Reading while dead

Reading while dead

Monday 17 December 2012

He who wishes to save his life, will lose it...

I've always found this Biblical verse, Luke 9.24, puzzling, or rather, a slightly extreme one.  I understood it to mean that only by giving up things for God would you get a really good life - but it always sounded as if it was at the heroic end of the Christian spectrum.   However, over the years I've realised that like a great deal in Christianity it's close to other teachings such as Buddhism - about abnegation or self-denial or something like that.  It isn't necessarily heroic, there have been times when I abandoned certain hopes or objectives to concentrate on something else and have been given the things I gave up.  In particular there have been 2 occasions when I've felt able to give up things - once when Ned got a head injury and was bleeding from his ears, which I took to be a sign that he was close to death - he was very cold and pale, seemed to be losing consciousness and I really thought he was dying, and I was able to thank God for the 8 years of his life and say what a blessing they had been and to give him up if that was God's will.. Ned always knew as a child something was seriously wrong with him then - he said later he could see I was frightened and it was the only time he'd seen me frightened.

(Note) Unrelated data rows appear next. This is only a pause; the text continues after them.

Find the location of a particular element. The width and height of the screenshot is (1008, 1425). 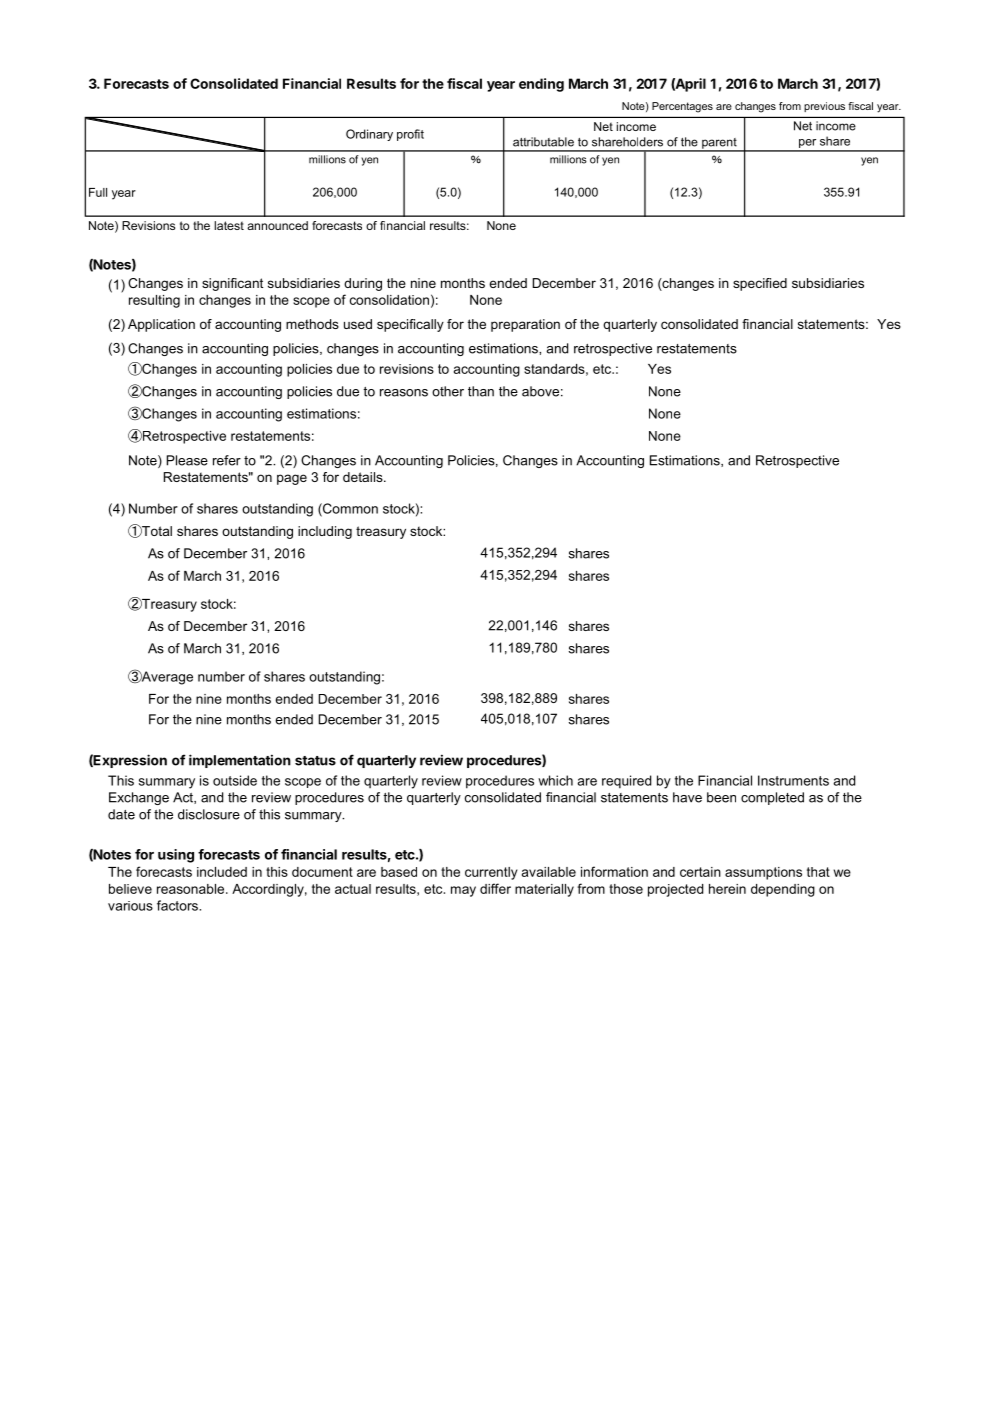

reasonable is located at coordinates (192, 889).
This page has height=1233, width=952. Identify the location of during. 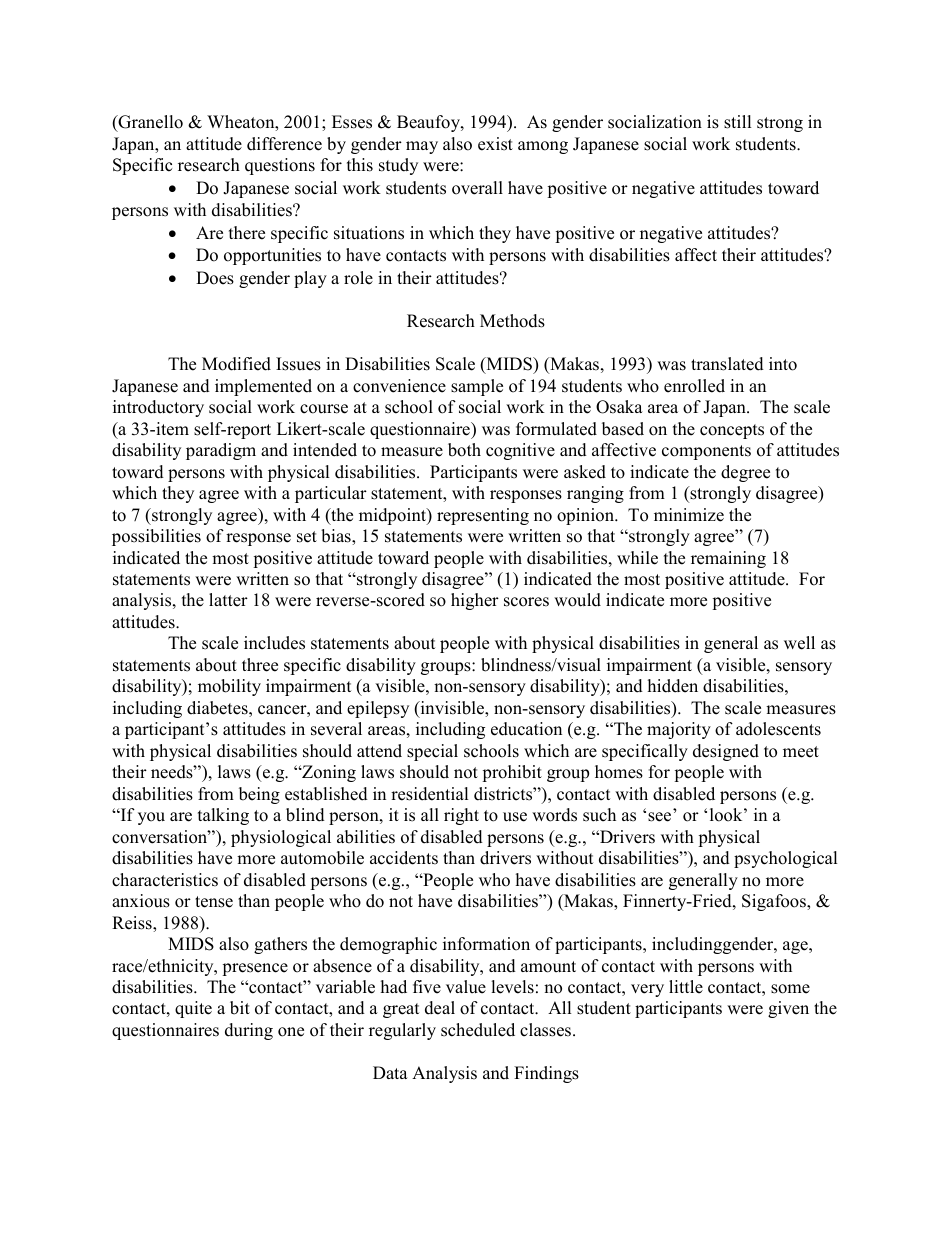
(249, 1031).
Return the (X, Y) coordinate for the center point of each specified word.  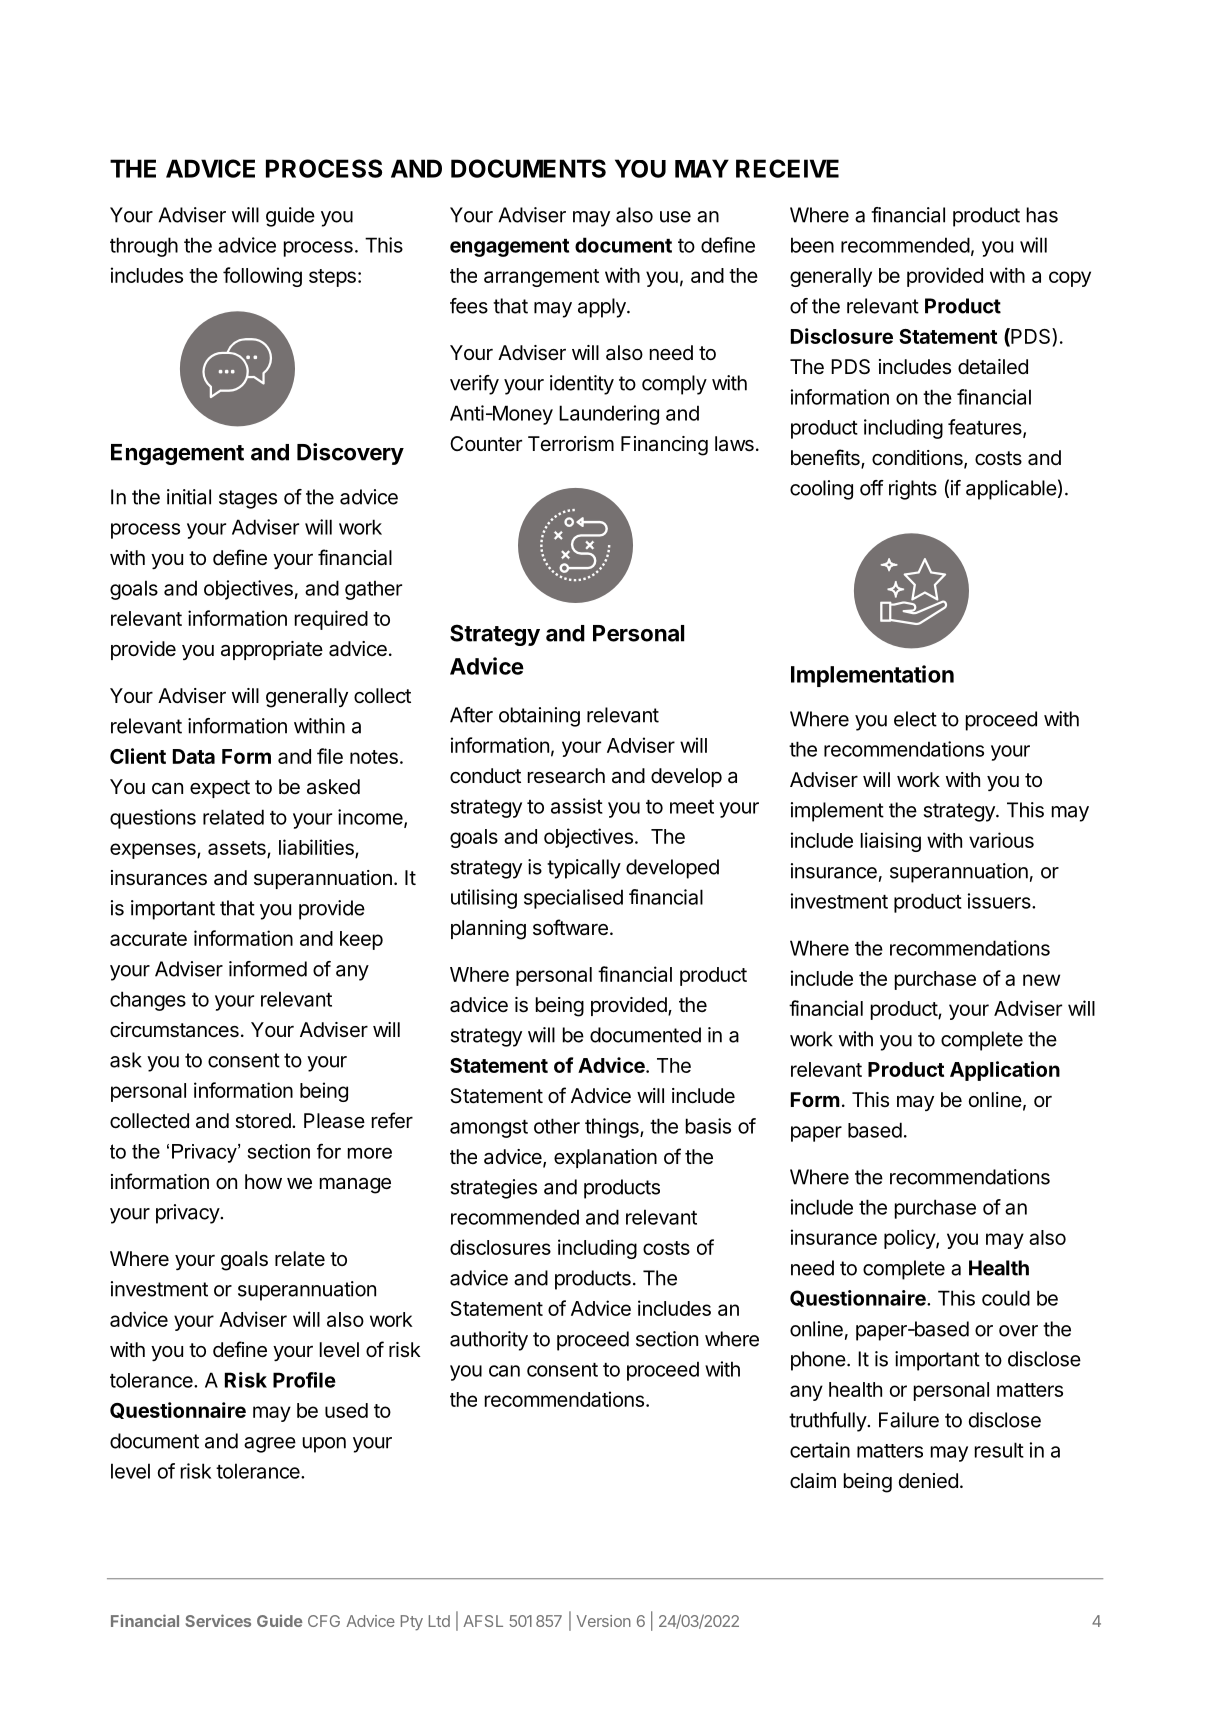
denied (928, 1480)
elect (915, 719)
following (262, 277)
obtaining (539, 717)
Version (603, 1621)
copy (1070, 279)
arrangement (541, 278)
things (613, 1128)
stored (263, 1121)
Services (218, 1620)
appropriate (272, 650)
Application (1005, 1071)
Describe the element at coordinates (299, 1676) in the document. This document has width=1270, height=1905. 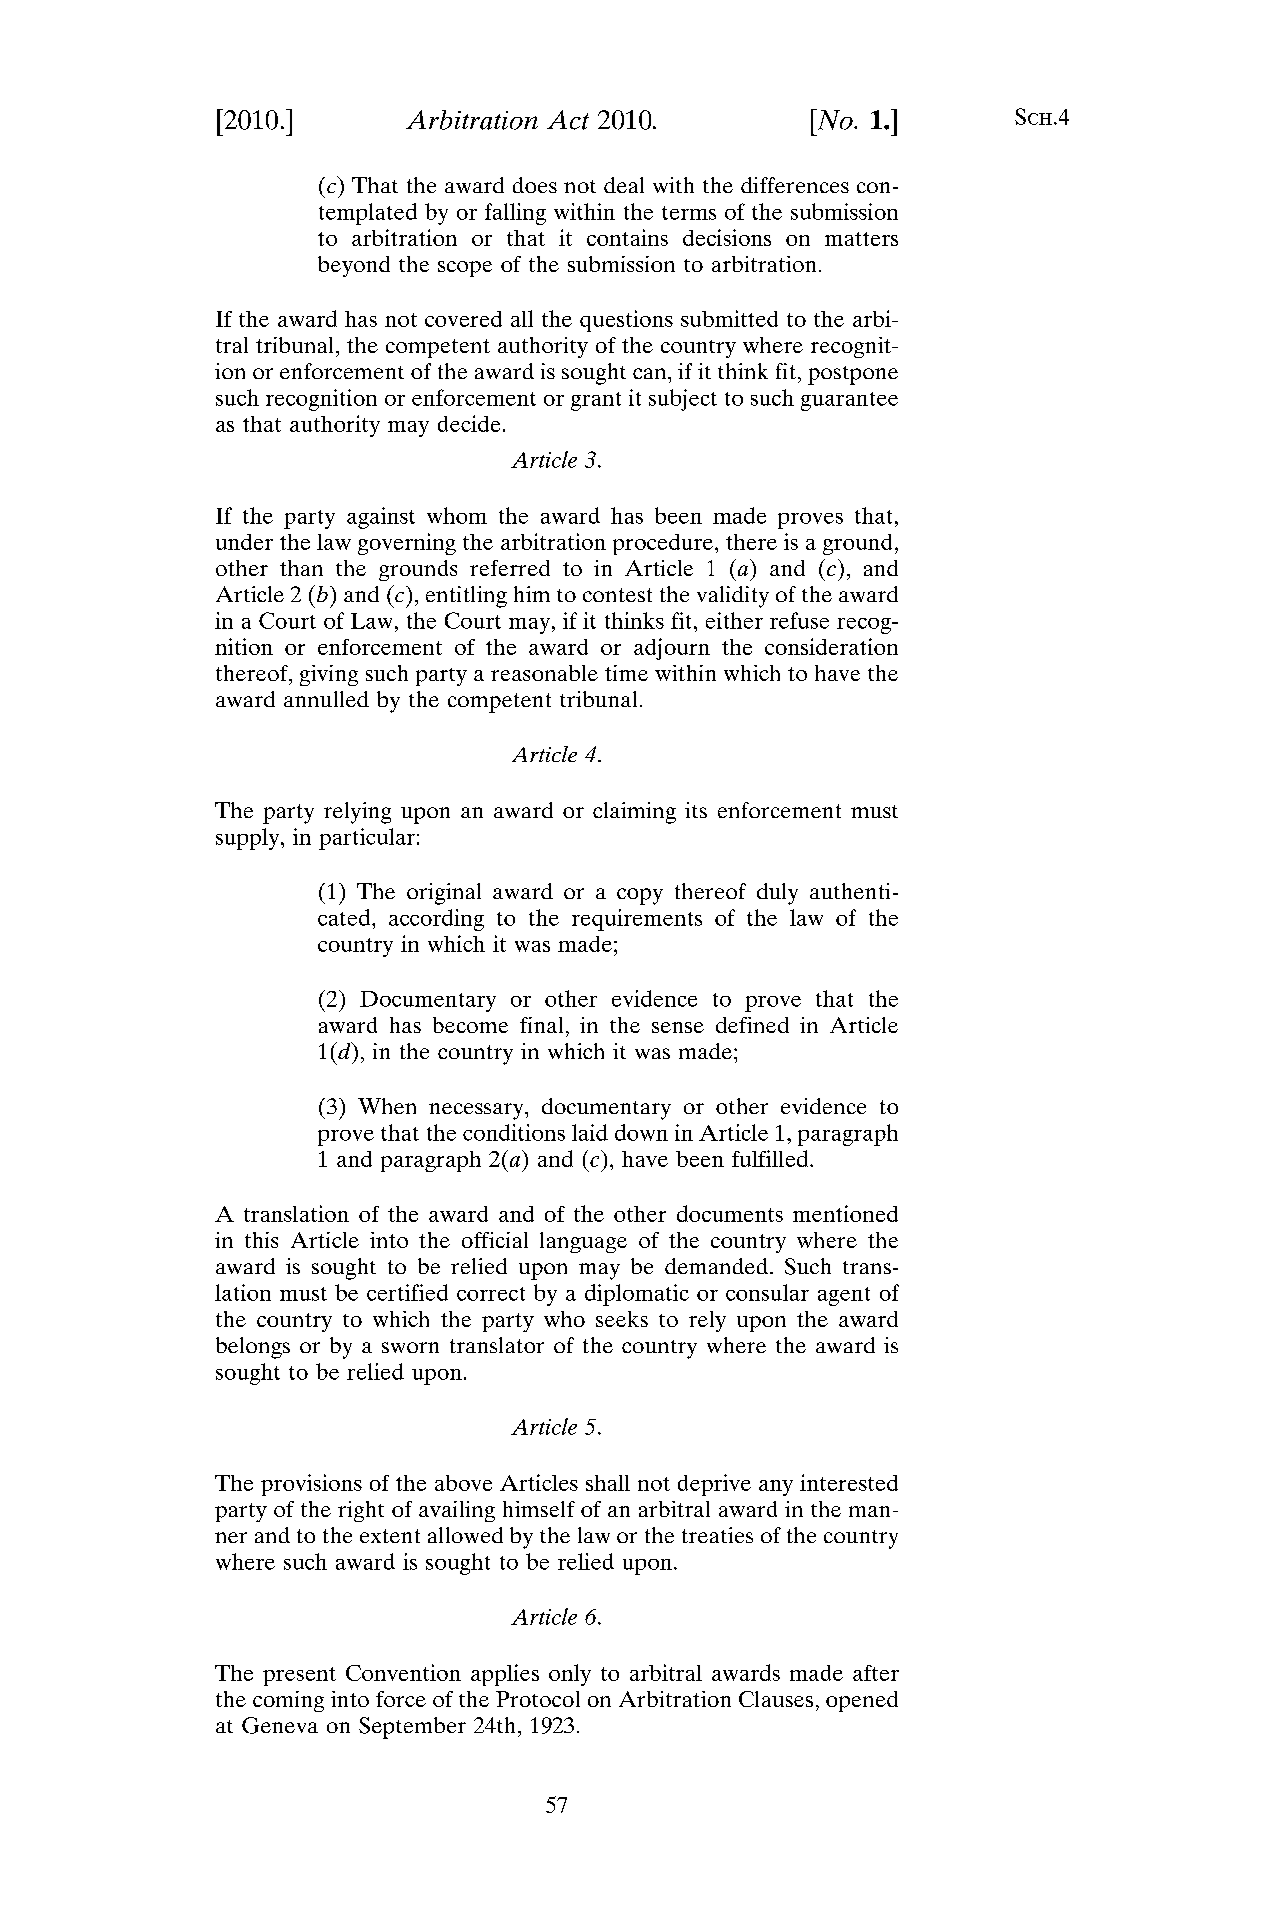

The other time I gave up something was when I thought I was dying - I was drifting into unconsciousness through blood loss and I accepted the possibility of death, but while praying I said "I don't mind dying for myself, but I don't think it's very fair on Mark and the boys."

As you can see, neither Ned nor I is dead, but both these rather extreme occasions reaffirmed my belief that it is only when you abandon a cause, or a hope, that it has any chance of being fulfilled.  Not abandon it exactly, but cease to believe its fulfilment is the only really important thing. I wish I could abandon my anxiety that money was a really important thing - perhaps it would then flow freely into my life - but I feel that adopting this do ut des policy may be a bit cynical, and would not be honoured if done for the wrong reasons.  It is of course, at the basis of the idea of sacrifice - "I give you this lamb and you give me innumerable benefits" - but the Luke verse is more subtle because Jesus is not saying "give up stuff so you'll get back" he's saying if you focus on yourself, you will get lost in yourself - if you are willing to lose your life for others you will save yourself.  Losing your life for others sounds a bit drastic - but that probably isn't quite what is meant - just that one has to be able to accept the vicissitudes of life without getting hung up on "what will this do to ME?"

And the next verse, Luke 9.25 is the famous one "What shall it profit a man if he gain the whole world but lose his soul?" - which suggests not that you would lose your actual soul - but the spiritual part of yourself that connects you to God would be blighted, hidden, no longer useful to you - you would lose your connection with God - and this is the outcome of an obsession with anything really - one's health, one's children, one's life, money, one's worldly success... But it doesn't say that inevitably if you gain the whole world you will lose your soul - it is possible to have a great deal and still be part of the Kingdom of God.   This no doubt connects with the idea of "Seek ye first the Kingdom of God and the rest will be added unto you..." although this seems to refer to basics such as food and drink and clothes - rather than luxuries.

My problem at present is how to lose my obsession with getting my first novel published, and my anxiety about money - I feel they are getting in the way of other things.  I feel sure my life would be better in every way if those two issues could be resolved.  But perhaps it wouldn't.  Perhaps I need to lose these things somehow first.